Michael Caine has gone on record as saying that he really enjoyed working on The Muppets Christmas Carol. He believed that despite working opposite puppets, he should still give a memorable performance, as if this were a straight up adaptation of the Dickensian classic. When The Guardian newspaper asked him about the role he said:
“I’m going to play this movie like I’m working with the Royal Shakespeare Company. I will never wink, I will never do anything Muppety. I am going to play Scrooge as if it is an utterly dramatic role and there are no puppets around me.”
But Michael Caine was not the first choice to play the notorious skinflint. David Hemmings (Gladiator), Ron Moody (Oliver!), David Warner (Star Trek VI), and George Carlin (Bill & Ted’s Excellent Adventure) were all approached to play the role, with Carlin coming closest to signing on to the project.
6. Expect The First Ghost Tonight, When The Bell Tolls One
In the original script, the ghosts who haunted Scrooge, were supposed to be portrayed by Miss Piggy, Gonzo (or Animal, depending who you ask), and Scooter. This all changed though, when someone realised Scooter wasn’t the most ominous Ghost of Christmas Future, and “scarier” looking spirits were selected instead. Piggy and Gonzo would go on to be recast in the main story, while Scooter would be cut entirely. It is believed that Scooter was removed out of respect for Richard Hunt, his voice for so many years, who had died 12 months before the production ended.
5. I am the ghost of Christmas past
Ever wondered how the filmmakers managed to get the creepy, floating effect with the Ghost of Christmas Past? According to the DVD commentary, they achieved this by filming the Muppeteer submerged in a tank of baby oil. Eventually the cost of the baby oil became too much, and they had to switch to water – which actually caused more damage to the puppet than the oil.
4. The Marley’s Were Dead To Begin With
When Statler and Waldorf appear as Marley and Marley, they are covered in chains which in turn are linked to wailing cash boxes. This was written in as a comedic nod to Bob Marley and his band The Wailers.
Speaking of Marley and Marley, on the original soundtrack for the film, there is an additional line in their song that doesn’t make it into the final cut:
“We’re Marley and Marley, And now it’s time to part To go back where they keep our kind, The wretched and the heartless The news we’ve shared has got you scared We’re glad that we got through So make amends (and make some friends!) The future’s up to you.”

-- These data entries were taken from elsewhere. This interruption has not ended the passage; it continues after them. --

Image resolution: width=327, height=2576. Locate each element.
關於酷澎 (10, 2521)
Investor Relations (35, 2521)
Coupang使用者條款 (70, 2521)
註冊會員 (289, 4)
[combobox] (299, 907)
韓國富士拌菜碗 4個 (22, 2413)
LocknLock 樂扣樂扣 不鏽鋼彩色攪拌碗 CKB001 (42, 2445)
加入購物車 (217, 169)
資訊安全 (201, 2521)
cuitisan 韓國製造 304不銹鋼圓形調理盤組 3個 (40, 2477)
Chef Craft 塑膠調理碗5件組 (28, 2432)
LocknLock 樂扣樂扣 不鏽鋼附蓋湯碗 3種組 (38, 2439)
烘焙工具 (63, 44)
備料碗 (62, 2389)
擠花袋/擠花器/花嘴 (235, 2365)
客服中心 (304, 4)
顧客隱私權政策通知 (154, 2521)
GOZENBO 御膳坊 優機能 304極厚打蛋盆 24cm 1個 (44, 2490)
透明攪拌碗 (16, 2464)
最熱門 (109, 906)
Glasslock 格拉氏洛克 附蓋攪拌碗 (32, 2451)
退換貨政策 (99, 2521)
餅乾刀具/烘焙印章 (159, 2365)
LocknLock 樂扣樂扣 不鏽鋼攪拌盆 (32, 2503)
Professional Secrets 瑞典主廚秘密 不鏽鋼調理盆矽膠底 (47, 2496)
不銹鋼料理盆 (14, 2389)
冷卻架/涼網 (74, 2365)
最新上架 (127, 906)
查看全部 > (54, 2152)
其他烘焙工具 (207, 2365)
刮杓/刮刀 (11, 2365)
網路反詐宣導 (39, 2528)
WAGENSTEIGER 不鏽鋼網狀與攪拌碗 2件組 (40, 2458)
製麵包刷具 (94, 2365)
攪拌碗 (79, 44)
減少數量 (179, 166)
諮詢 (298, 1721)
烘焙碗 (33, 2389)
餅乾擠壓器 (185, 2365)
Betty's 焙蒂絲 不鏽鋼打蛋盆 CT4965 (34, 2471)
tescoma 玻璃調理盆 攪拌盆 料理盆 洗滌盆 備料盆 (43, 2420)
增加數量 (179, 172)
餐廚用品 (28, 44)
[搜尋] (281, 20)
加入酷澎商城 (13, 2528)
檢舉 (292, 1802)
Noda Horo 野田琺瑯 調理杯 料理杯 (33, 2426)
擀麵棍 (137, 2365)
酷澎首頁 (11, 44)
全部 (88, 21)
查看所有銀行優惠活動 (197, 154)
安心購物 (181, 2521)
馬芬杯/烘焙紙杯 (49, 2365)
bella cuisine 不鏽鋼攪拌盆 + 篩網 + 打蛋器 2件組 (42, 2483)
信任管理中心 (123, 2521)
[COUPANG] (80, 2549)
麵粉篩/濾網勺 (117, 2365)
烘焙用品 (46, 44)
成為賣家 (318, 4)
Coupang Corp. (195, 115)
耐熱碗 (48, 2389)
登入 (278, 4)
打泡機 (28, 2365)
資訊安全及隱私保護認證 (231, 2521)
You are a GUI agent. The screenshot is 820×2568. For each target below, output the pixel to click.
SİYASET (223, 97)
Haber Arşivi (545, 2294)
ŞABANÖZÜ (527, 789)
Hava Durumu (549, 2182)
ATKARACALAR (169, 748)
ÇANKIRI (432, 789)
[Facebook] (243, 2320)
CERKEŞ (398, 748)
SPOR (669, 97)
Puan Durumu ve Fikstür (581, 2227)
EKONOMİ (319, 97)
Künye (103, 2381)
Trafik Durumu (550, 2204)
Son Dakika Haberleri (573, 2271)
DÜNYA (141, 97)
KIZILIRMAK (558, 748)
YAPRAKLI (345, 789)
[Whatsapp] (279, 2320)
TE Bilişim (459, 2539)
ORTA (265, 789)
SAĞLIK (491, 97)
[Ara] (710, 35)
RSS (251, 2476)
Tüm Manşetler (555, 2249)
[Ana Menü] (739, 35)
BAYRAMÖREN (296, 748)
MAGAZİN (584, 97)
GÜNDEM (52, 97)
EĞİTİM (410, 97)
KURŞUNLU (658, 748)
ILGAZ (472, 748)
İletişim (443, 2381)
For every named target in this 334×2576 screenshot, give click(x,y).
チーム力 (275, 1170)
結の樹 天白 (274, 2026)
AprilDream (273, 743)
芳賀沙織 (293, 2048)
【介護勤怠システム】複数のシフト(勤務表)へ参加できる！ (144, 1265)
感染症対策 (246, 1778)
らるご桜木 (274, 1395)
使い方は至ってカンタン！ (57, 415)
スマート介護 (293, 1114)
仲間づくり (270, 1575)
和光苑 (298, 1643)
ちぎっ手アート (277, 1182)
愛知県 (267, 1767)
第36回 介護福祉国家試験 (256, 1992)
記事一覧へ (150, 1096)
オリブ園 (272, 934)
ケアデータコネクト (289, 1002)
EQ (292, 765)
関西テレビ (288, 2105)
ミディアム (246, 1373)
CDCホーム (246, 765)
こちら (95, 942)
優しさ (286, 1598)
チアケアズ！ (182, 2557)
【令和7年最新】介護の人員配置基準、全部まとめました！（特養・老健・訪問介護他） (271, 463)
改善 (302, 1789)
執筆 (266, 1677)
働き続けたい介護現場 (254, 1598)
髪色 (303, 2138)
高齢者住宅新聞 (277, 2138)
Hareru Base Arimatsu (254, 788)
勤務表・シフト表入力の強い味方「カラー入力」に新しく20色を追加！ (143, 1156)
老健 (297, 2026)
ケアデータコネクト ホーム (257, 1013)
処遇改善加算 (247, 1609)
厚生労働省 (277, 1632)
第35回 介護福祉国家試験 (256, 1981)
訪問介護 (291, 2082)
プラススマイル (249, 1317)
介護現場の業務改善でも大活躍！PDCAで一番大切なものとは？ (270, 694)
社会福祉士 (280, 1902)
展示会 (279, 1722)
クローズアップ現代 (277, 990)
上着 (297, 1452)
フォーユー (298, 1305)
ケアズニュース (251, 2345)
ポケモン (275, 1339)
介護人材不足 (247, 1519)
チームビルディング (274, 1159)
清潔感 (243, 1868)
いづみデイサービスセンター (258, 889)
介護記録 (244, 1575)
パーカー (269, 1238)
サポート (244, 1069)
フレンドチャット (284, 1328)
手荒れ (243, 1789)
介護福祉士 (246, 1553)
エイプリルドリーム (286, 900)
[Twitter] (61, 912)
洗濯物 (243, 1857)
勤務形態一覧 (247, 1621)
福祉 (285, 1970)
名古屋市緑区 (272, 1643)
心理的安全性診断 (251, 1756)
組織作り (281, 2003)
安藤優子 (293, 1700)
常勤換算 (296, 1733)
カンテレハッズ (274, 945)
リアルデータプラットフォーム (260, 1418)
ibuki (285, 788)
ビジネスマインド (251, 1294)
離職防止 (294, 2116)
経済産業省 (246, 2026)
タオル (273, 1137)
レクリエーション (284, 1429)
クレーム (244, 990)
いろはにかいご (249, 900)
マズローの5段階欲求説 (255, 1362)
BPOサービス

3. The Unbearable Cuteness of Bean Bunny
The character of Bean Bunny was created as a bit of an in joke. The team at Muppets HQ consciously decided to create a character so sickly sweet that audiences would hate him. This is why he’s so poorly treated by almost everyone in the movie, and why there’s whole websites dedicated to how unbearable he is.
2. The (pork) Ribbing Continues
Speaking of bullying, according to the DVD commentary, the Cratchit daughters were added to the film for the sole purpose of allowing Steve Whitmire and Dave Goelz the chance to rib Frank Oz over the way he performed the Miss Piggy character.
1. Muppet Christmas Carol By the numbers
Disney had high hopes for the film, but it struggled to outperform other movies released at the same time, including Disney’s own Aladdin, and Home Alone 2. By the end of its domestic cinematic run, The Muppet Christmas Carol grossed a respectable $27,281,507 against a budget of $12 million. It’s no wonder they’re still considered a bankable commodity all these years later.